Cloth ISBN: 9780804728966
Paper ISBN: 9780804728973
E. P. Thompson (1924-1993) was one of the preeminent British historians of the second half of the twentieth century; his The Making of the English Working Class (1964) is arguably the most influential work of British history published during that period. In the present work, originally presented as a set of lectures at Stanford University, Thompson returned to a question that had been on his mind since the war years, the circumstances surrounding the death of his older brother Frank as a British Liaison Officer with the Bulgarian partisans in 1944.
Though these events, Thompson admitted, constituted only a historical footnote, they afforded him an opportunity to engage larger intellectual and political matters that we now associate with the early beginnings of the Cold War and to illustrate certain elements of historical method. Thompson was here concerned not so much with what is fact and what is interpretation as with "the activities of anti-historians, how sensitive evidence is destroyed or screened, how myths originate, how historical anecdote may simply be a code for ideology, how the reasons of state are eternally at war with historical knowledge."

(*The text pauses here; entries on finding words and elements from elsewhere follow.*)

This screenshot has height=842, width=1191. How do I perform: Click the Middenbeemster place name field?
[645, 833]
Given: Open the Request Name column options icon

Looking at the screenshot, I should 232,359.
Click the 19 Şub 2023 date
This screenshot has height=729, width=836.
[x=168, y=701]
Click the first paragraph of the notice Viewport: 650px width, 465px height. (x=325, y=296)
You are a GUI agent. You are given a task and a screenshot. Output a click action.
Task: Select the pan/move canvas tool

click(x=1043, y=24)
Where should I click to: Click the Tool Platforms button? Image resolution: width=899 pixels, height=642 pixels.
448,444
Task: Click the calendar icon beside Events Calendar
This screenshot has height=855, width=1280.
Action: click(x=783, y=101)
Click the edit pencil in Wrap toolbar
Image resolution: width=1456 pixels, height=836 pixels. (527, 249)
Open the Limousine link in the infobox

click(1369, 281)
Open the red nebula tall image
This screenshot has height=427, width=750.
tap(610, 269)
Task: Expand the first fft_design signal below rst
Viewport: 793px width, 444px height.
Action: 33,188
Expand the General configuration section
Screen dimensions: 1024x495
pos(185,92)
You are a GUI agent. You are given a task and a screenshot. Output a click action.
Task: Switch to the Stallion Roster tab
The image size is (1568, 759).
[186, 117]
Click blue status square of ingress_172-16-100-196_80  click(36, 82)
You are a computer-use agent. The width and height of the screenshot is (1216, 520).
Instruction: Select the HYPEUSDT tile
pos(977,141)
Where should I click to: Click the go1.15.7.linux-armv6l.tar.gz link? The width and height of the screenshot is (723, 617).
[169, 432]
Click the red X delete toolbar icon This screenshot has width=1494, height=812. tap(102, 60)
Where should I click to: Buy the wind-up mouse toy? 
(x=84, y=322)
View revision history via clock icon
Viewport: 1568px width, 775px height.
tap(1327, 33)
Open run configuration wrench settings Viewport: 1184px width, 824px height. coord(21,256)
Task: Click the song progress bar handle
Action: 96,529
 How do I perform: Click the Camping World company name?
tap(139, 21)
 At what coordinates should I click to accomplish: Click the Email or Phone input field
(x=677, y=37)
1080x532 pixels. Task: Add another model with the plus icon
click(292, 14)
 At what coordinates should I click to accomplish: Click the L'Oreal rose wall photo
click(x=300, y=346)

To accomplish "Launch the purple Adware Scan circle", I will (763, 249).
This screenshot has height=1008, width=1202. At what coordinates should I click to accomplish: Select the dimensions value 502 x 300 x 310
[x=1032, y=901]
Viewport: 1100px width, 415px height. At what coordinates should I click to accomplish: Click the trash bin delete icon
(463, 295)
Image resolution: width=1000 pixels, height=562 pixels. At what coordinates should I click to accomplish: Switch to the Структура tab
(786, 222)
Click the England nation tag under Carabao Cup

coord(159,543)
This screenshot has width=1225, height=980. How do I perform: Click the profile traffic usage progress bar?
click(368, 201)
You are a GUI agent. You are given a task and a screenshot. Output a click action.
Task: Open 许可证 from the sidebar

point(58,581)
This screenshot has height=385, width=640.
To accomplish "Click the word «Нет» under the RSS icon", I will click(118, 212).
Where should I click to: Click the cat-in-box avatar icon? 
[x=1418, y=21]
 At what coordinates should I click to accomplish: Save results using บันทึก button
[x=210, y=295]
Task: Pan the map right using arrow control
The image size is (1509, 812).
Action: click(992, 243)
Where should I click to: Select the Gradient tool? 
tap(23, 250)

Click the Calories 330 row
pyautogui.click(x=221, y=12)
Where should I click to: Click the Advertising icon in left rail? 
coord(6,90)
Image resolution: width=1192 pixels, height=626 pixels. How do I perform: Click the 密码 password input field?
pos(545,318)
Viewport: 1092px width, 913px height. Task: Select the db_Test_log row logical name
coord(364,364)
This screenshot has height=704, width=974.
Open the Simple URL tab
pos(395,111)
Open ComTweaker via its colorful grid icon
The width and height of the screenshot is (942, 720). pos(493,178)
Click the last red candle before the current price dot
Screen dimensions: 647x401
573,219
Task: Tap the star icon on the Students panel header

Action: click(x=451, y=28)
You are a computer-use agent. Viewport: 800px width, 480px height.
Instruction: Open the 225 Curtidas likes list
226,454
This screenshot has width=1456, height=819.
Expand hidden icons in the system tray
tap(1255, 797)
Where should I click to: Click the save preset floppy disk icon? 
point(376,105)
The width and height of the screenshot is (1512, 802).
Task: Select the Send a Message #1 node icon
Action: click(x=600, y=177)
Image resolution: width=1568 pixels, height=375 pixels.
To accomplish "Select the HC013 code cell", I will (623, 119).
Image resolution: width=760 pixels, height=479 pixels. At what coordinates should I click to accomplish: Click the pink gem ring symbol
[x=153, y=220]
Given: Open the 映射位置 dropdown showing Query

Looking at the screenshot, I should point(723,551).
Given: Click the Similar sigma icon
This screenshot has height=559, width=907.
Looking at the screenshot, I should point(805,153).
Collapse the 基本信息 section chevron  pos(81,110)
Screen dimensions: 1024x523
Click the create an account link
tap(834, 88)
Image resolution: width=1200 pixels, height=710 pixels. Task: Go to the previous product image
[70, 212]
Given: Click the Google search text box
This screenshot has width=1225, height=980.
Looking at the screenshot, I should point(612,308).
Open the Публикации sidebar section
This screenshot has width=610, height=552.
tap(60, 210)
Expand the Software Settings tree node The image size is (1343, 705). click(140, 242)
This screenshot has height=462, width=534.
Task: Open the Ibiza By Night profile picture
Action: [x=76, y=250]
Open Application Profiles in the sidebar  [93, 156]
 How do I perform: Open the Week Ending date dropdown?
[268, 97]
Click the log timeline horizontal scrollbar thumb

Early in 1944, a British Special Operations mission was parachuted into Serbia to make contact with a group of Bulgarian partisans operating in the area. Their aim was to arrange air drops of supplies for the partisans and to assist them in extending guerrilla warfare across the frontier into Bulgaria itself. Frank Thompson was head of the British mission when it entered Bulgaria with the partisan forces. By the end of May, the entire group had been killed or captured. After a show trial, Frank (though a British officer in uniform) was executed by a firing squad together with the remaining leaders of the partisans and the villagers who had aided them.
The book shows how the status of the actors in this drama—and the respect accorded to them in the decades that followed—varied with changes in the political climate of Europe and the world. It does not simply examine the events themselves, although these are clarified, but also analyzes the politics that lay behind the events, notably the conflicting interests of the "western" and "eastern" allies in supporting the partisans and the British liaison mission.